ECUADOR GETS CHAVEZ'D
By Greg Palast

By Greg PalastImage

[Quito] George Bush has someone new to hate. Only twenty-four hours after Ecuador's new president took his oath of office, he was hit by a diplomatic cruise missile fired all the way from Lithuania by Condeleeza Rice, and then wandering about Eastern Europe spreading "democracy." Condi called for? a constitutional process to get to elections? this came as a bit of a shock to the man who'd already been constitutionally elected, Alfredo Palacio.

What had Palacio done to get our Secretary of State's political knickers in a twist? It's the oil--and the bonds.

This nation of only 13 million souls at the world's belly button is rich, sitting on at least 4.4 billion barrels of oil in known reserves, and probably much more. Yet 60 percent of its citizens live in brutal poverty; a lucky minority earns the "minimum" wage of $153 a month.

The obvious solution--give the oil money to the Ecuadorians without money--runs smack up against paragraph III-1 the World Bank's 2003 Structural Adjustment Program Loan. The diktat is marked "FOR OFFICIAL USE ONLY," which "may not be disclosed" without World Bank authorization.TheNation.com has obtained a copy.

The secret loan terms require Ecuador to pay bondholders 70 percent of the revenue received from any spike in the price of oil. The result: Ecuador must give up the big bucks from the Iraq War oil price surge. Another twenty percent of the oil windfall is set aside for "contingencies" (i.e., later payments to bondholders). The document specifies that Ecuador may keep only 10 percent of new oil revenue for expenditures on social services.

I showed President Palacio the World Bank documents. He knew their terms well." If we pay that amount of debt," he told me, "we're dead. We have to survive." He argued, with logic, "If we die, who is going to pay them?"

We met two weeks ago in the Carondelet Palace where, on April 20, his predecessor had disappeared out the back door to seek asylum in Brazil. A crowd of 100,000 protesters had surrounded the building, seeking the arrest of fugitive president Lucio Gutierrez.

"Sucio Lucio" (Dirty Lucio, as the graffiti tags him) had won election in 2002 promising to break away from the supposedly voluntary austerity plan imposed by the World Bank. Then, within a month of taking office, Gutierrez flew to Washington. There he held hands with George Bush (a photo infamous in Quito) and US Treasury officials instructed him in the financial facts of life. Lucio returned to Quito, reneged on his campaign promises and tightened the austerity measures including raising the price of cooking gas. The public, after a dispirited delay, revolted.

Last month, once Lucio fled, the nation's congress recognized the vacancy in Ecuador's Oval Office and filled it with the elected vice president, in accordance with the Constitution.

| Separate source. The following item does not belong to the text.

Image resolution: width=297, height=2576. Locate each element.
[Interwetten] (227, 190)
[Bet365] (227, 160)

Given the oil windfall, Palacio sees no need to follow Gutierrez' path to economic asphyxiation. "It is impossible that they condemn us not to have health, not to have education," he told me. He made it clear that handing over 90 percent of his nation's new oil wealth would not stand.

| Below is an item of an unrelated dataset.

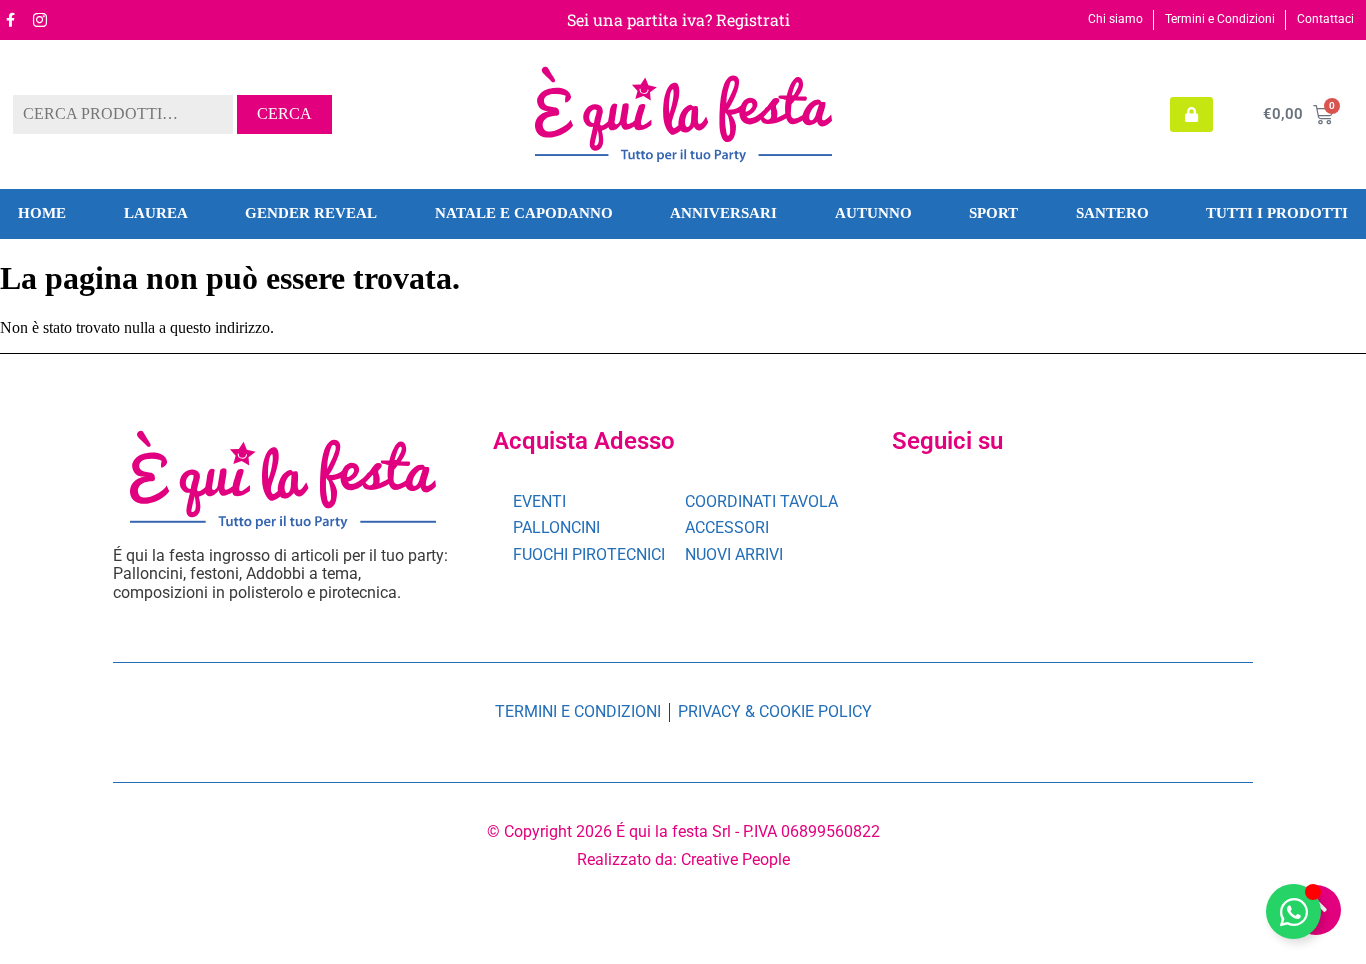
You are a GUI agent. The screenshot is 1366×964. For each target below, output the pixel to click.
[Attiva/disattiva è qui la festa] (1293, 911)
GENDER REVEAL (311, 213)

That's not what the Bush Administration wanted to hear.

Outside the presidential palace, indigenous women in bowler hats and pigtails chanted, "FUERA TODOS! FUERA TODOS!" Everyone out. As far as they are concerned, every one of the seven presidents who have entered office in the past nine years has sold them out to the bondholders, to the oil companies, to the World Bank and its austerity punishments. To them, Palacio is bound to be just another in a long line of disappointments.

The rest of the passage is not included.